> **EXERCISE MATERIALS**:
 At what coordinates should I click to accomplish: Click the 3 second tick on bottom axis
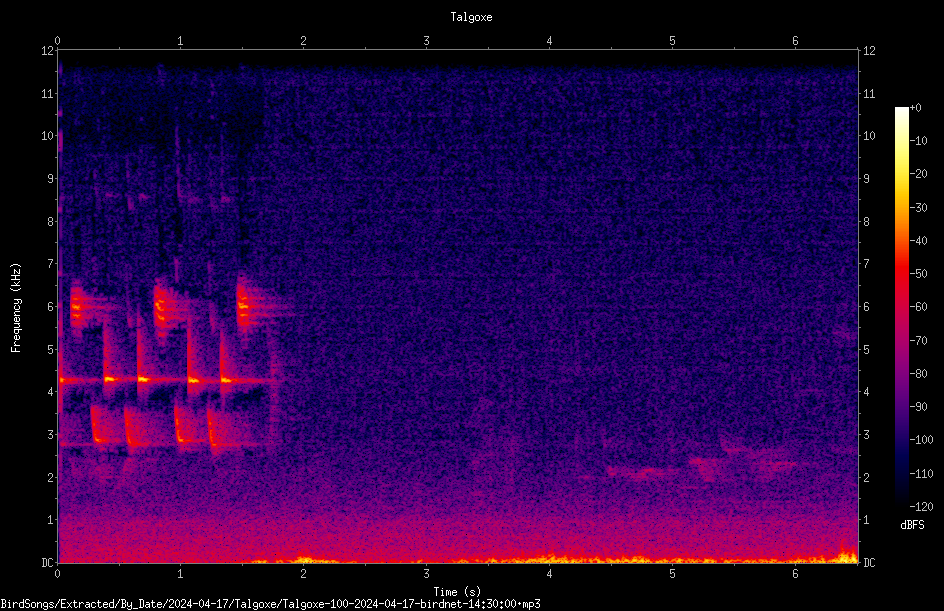pos(426,574)
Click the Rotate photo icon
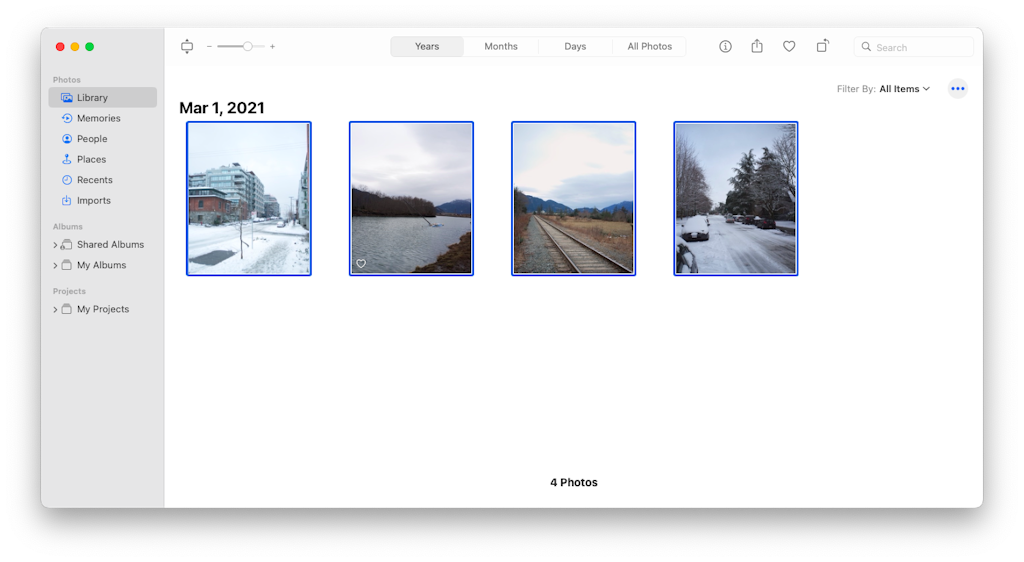The width and height of the screenshot is (1024, 562). 822,46
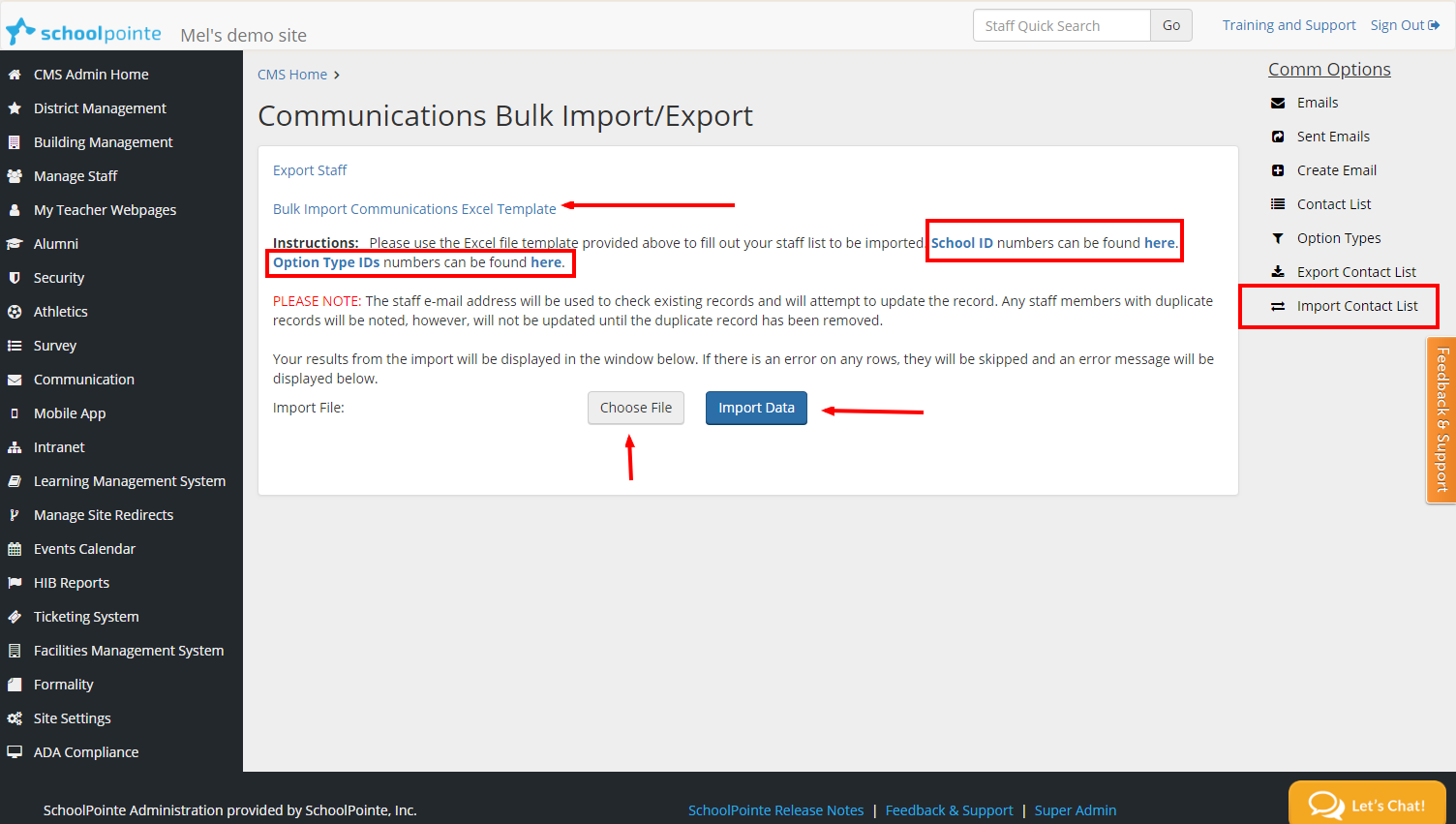Click the soccer ball Athletics icon

(15, 312)
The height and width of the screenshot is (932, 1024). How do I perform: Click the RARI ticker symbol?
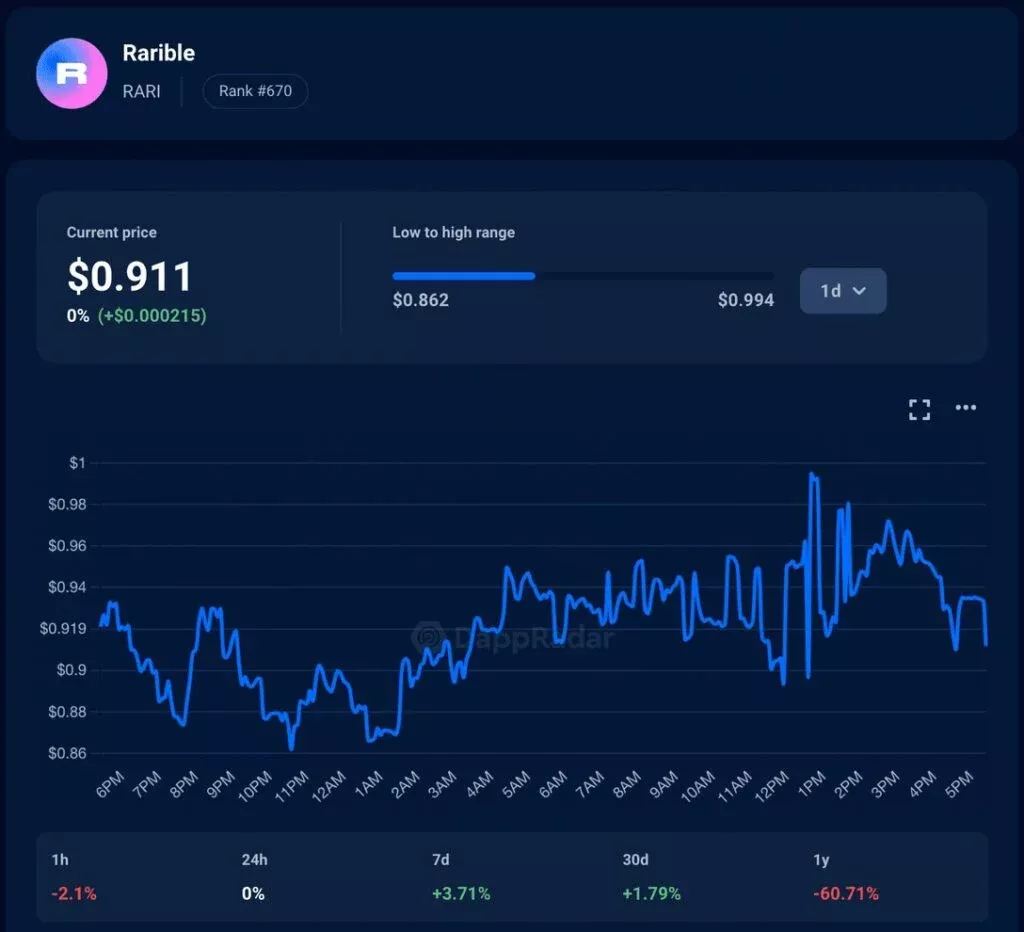coord(142,91)
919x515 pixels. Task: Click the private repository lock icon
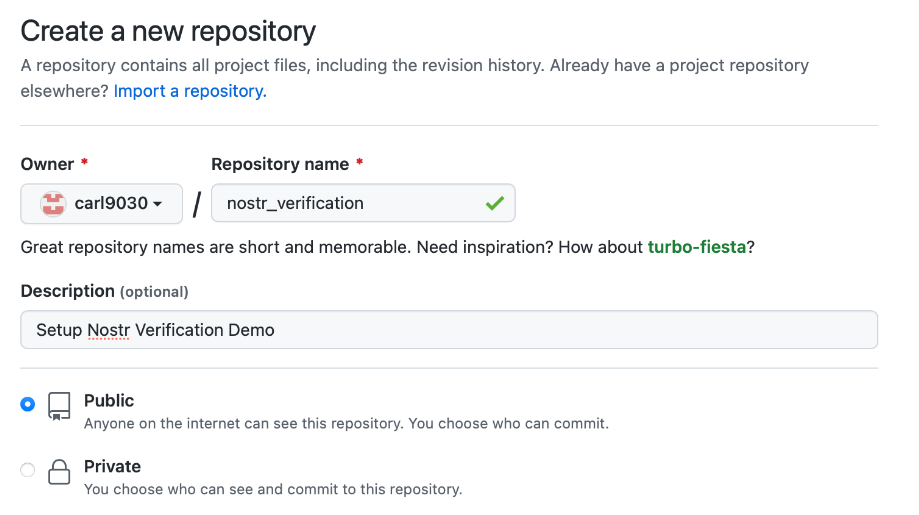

> **EXERCISE PROMPT**:
Return every entry above word for word, and include no images.

> **TASK OUTPUT**:
 At what coordinates should I click to accomplish: Click the 3 second tick on bottom axis
pos(426,574)
Click the Rotate photo icon
The width and height of the screenshot is (1024, 562). 822,46
Click the soccer ball Athletics icon

(15, 312)
The height and width of the screenshot is (932, 1024). How do I perform: Click the RARI ticker symbol?
coord(142,91)
919x515 pixels. Task: Click the private repository lock icon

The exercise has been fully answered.